The paid version will be an Enterprise license without these limits.

------
tejasmanohar
For all the people asking "why don't people just use DynamoDB, BigTable, etc.
if they need NoSQL", there are a few incorrect assumptions here--

1) People _need_ NoSQL. This is rarely the case. That said, Mongo often lets
you model structures how you think so it's nice for prototyping. I'm very
comfortable with SQL so I wouldn't do this anymore, but I could see value in
it once upon a time, especially if you're already using JS across the stack.

2) DynamoDB is not the same at all. Its query and sharding models are entirely
different. In most cases, it does NOT allow you to model something usable how
you think. Don't get me wrong-- it's a great technology, and we get a lot of
value out of it at work, but if you're directly comparing the two, you
probably haven't actually used it enough.

------
kureikain
I have great succesful with MongoDB and at this point, I think it's the best
database out there.

If you can live without transaction, then think about utilizing MongoDB.

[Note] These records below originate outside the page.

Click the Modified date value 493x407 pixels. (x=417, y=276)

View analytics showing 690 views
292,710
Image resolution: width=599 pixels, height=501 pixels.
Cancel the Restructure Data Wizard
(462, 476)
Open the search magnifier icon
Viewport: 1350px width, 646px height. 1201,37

\- Add index without blocking anything \- Array index is transaprent from you.
Same query for both of array or a single field. \- Partial index allow you to
query on index while keep index size small to a certain amount of document \-
TTL index help you avoid deleting document manually such as session data \-
Spatial index avoid you to not index document missing field \- GEO spatial
index is just awesome. Super easy to use \- Good enough full text search \-
Data compression, out of the box \- Data compression for replication as wel \-
Super easy to manage cluster: add, remove, hide node

------
opendomain
There seems to be some high level execs that just left. I wonder why they left
before the IPO - maybe their options were forced to expire? Matt Kroll was
their head of sales and he just went to google - how is Mongo going to grow
without a good sales team?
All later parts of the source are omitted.